>> begin Data rows
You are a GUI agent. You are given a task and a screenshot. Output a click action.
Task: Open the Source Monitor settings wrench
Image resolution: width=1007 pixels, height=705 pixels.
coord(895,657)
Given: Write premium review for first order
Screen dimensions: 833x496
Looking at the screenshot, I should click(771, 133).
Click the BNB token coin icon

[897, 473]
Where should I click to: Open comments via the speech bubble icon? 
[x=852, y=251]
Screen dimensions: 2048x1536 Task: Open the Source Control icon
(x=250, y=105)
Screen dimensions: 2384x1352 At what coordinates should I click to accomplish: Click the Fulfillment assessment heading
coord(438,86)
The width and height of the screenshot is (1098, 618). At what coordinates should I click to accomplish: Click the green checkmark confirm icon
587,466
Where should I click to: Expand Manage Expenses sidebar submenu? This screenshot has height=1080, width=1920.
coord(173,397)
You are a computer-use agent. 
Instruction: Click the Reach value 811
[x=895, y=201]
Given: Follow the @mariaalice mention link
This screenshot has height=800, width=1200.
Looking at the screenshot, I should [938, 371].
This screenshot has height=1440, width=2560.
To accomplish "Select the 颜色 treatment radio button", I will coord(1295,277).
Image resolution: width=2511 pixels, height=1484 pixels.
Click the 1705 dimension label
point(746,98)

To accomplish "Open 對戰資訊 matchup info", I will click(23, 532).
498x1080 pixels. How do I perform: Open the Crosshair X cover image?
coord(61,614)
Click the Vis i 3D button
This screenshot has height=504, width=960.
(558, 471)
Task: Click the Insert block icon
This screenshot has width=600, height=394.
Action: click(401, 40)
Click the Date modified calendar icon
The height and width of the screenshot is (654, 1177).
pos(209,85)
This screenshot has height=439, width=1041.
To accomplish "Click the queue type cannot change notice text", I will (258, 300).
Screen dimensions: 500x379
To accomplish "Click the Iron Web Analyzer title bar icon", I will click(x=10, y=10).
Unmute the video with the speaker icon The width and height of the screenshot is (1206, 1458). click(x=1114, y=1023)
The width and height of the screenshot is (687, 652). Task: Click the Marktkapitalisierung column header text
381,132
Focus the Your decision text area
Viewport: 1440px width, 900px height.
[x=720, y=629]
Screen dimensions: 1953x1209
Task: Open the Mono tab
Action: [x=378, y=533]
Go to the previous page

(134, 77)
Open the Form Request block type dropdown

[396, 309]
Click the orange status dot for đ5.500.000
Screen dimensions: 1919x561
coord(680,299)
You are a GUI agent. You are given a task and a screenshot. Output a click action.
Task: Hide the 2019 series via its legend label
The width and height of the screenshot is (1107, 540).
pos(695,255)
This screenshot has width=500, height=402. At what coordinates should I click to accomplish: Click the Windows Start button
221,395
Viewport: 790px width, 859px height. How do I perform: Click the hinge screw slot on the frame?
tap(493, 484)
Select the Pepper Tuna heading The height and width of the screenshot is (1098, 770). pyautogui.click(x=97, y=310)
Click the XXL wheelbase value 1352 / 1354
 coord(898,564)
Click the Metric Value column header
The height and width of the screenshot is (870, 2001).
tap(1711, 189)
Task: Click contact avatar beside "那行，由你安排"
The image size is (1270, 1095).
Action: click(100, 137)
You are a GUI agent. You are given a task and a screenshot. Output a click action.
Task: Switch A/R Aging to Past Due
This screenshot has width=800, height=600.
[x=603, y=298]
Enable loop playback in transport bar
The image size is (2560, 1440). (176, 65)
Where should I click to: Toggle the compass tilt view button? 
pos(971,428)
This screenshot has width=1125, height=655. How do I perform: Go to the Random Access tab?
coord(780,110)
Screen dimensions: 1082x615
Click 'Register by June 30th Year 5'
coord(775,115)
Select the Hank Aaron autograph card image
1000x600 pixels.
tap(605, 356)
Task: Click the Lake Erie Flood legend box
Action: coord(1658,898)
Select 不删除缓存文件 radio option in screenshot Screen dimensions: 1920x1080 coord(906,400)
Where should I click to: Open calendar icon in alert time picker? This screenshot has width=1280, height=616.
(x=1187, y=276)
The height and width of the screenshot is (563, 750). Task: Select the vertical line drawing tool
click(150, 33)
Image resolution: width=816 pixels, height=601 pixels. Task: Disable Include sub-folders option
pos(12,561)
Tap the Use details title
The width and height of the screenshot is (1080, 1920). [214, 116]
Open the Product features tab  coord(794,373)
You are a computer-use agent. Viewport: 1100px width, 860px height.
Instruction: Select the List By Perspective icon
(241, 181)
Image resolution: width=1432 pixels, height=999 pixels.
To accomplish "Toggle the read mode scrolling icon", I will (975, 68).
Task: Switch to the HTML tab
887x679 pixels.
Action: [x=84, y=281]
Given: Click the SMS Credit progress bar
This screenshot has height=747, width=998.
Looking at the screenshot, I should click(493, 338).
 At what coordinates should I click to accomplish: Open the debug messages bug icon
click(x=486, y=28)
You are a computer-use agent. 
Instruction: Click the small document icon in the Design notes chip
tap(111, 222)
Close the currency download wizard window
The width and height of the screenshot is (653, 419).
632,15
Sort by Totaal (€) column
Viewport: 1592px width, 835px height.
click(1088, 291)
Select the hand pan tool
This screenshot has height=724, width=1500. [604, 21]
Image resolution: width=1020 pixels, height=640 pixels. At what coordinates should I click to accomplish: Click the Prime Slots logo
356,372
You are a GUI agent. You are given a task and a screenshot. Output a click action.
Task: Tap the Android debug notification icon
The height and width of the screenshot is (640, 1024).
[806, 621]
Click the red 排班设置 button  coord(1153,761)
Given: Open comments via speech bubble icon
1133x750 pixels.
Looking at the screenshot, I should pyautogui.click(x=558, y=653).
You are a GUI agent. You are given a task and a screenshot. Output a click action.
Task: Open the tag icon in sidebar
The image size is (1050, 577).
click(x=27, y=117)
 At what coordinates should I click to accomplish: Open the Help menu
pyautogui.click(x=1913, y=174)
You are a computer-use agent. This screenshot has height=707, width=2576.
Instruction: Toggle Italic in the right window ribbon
>> end Data rows
_What is expected_. Copy out all of the material above verbatim, line by line, from the first line through the last.

_Output for this exercise_.
You are a GUI agent. You are given a task and a screenshot. Output a click action.
Task: Open the Source Monitor settings wrench
Image resolution: width=1007 pixels, height=705 pixels.
coord(895,657)
Given: Write premium review for first order
Screen dimensions: 833x496
Looking at the screenshot, I should click(771, 133).
Click the BNB token coin icon

[897, 473]
Where should I click to: Open comments via the speech bubble icon? 
[x=852, y=251]
Screen dimensions: 2048x1536 Task: Open the Source Control icon
(x=250, y=105)
Screen dimensions: 2384x1352 At what coordinates should I click to accomplish: Click the Fulfillment assessment heading
coord(438,86)
The width and height of the screenshot is (1098, 618). At what coordinates should I click to accomplish: Click the green checkmark confirm icon
587,466
Where should I click to: Expand Manage Expenses sidebar submenu? This screenshot has height=1080, width=1920.
coord(173,397)
You are a computer-use agent. 
Instruction: Click the Reach value 811
[x=895, y=201]
Given: Follow the @mariaalice mention link
This screenshot has height=800, width=1200.
Looking at the screenshot, I should [938, 371].
This screenshot has height=1440, width=2560.
To accomplish "Select the 颜色 treatment radio button", I will coord(1295,277).
Image resolution: width=2511 pixels, height=1484 pixels.
Click the 1705 dimension label
point(746,98)

To accomplish "Open 對戰資訊 matchup info", I will click(23, 532).
498x1080 pixels. How do I perform: Open the Crosshair X cover image?
coord(61,614)
Click the Vis i 3D button
This screenshot has height=504, width=960.
(558, 471)
Task: Click the Insert block icon
This screenshot has width=600, height=394.
Action: click(401, 40)
Click the Date modified calendar icon
The height and width of the screenshot is (654, 1177).
pos(209,85)
This screenshot has height=439, width=1041.
To accomplish "Click the queue type cannot change notice text", I will (258, 300).
Screen dimensions: 500x379
To accomplish "Click the Iron Web Analyzer title bar icon", I will click(x=10, y=10).
Unmute the video with the speaker icon The width and height of the screenshot is (1206, 1458). click(x=1114, y=1023)
The width and height of the screenshot is (687, 652). Task: Click the Marktkapitalisierung column header text
381,132
Focus the Your decision text area
Viewport: 1440px width, 900px height.
[x=720, y=629]
Screen dimensions: 1953x1209
Task: Open the Mono tab
Action: [x=378, y=533]
Go to the previous page

(134, 77)
Open the Form Request block type dropdown

[396, 309]
Click the orange status dot for đ5.500.000
Screen dimensions: 1919x561
coord(680,299)
You are a GUI agent. You are given a task and a screenshot. Output a click action.
Task: Hide the 2019 series via its legend label
The width and height of the screenshot is (1107, 540).
pos(695,255)
This screenshot has width=500, height=402. At what coordinates should I click to accomplish: Click the Windows Start button
221,395
Viewport: 790px width, 859px height. How do I perform: Click the hinge screw slot on the frame?
tap(493, 484)
Select the Pepper Tuna heading The height and width of the screenshot is (1098, 770). pyautogui.click(x=97, y=310)
Click the XXL wheelbase value 1352 / 1354
 coord(898,564)
Click the Metric Value column header
The height and width of the screenshot is (870, 2001).
tap(1711, 189)
Task: Click contact avatar beside "那行，由你安排"
The image size is (1270, 1095).
Action: click(100, 137)
You are a GUI agent. You are given a task and a screenshot. Output a click action.
Task: Switch A/R Aging to Past Due
This screenshot has width=800, height=600.
[x=603, y=298]
Enable loop playback in transport bar
The image size is (2560, 1440). (176, 65)
Where should I click to: Toggle the compass tilt view button? 
pos(971,428)
This screenshot has width=1125, height=655. How do I perform: Go to the Random Access tab?
coord(780,110)
Screen dimensions: 1082x615
Click 'Register by June 30th Year 5'
coord(775,115)
Select the Hank Aaron autograph card image
1000x600 pixels.
tap(605, 356)
Task: Click the Lake Erie Flood legend box
Action: coord(1658,898)
Select 不删除缓存文件 radio option in screenshot Screen dimensions: 1920x1080 coord(906,400)
Where should I click to: Open calendar icon in alert time picker? This screenshot has width=1280, height=616.
(x=1187, y=276)
The height and width of the screenshot is (563, 750). Task: Select the vertical line drawing tool
click(150, 33)
Image resolution: width=816 pixels, height=601 pixels. Task: Disable Include sub-folders option
pos(12,561)
Tap the Use details title
The width and height of the screenshot is (1080, 1920). [214, 116]
Open the Product features tab  coord(794,373)
You are a computer-use agent. Viewport: 1100px width, 860px height.
Instruction: Select the List By Perspective icon
(241, 181)
Image resolution: width=1432 pixels, height=999 pixels.
To accomplish "Toggle the read mode scrolling icon", I will (975, 68).
Task: Switch to the HTML tab
887x679 pixels.
Action: [x=84, y=281]
Given: Click the SMS Credit progress bar
This screenshot has height=747, width=998.
Looking at the screenshot, I should click(493, 338).
 At what coordinates should I click to accomplish: Open the debug messages bug icon
click(x=486, y=28)
You are a computer-use agent. 
Instruction: Click the small document icon in the Design notes chip
tap(111, 222)
Close the currency download wizard window
The width and height of the screenshot is (653, 419).
632,15
Sort by Totaal (€) column
Viewport: 1592px width, 835px height.
click(1088, 291)
Select the hand pan tool
This screenshot has height=724, width=1500. [604, 21]
Image resolution: width=1020 pixels, height=640 pixels. At what coordinates should I click to accomplish: Click the Prime Slots logo
356,372
You are a GUI agent. You are given a task and a screenshot. Output a click action.
Task: Tap the Android debug notification icon
The height and width of the screenshot is (640, 1024).
[806, 621]
Click the red 排班设置 button  coord(1153,761)
Given: Open comments via speech bubble icon
1133x750 pixels.
Looking at the screenshot, I should pyautogui.click(x=558, y=653).
You are a GUI agent. You are given a task and a screenshot. Output a click action.
Task: Open the tag icon in sidebar
The image size is (1050, 577).
click(x=27, y=117)
 At what coordinates should I click to accomplish: Open the Help menu
pyautogui.click(x=1913, y=174)
You are a computer-use agent. This screenshot has height=707, width=2576.
Instruction: Toggle Italic in the right window ribbon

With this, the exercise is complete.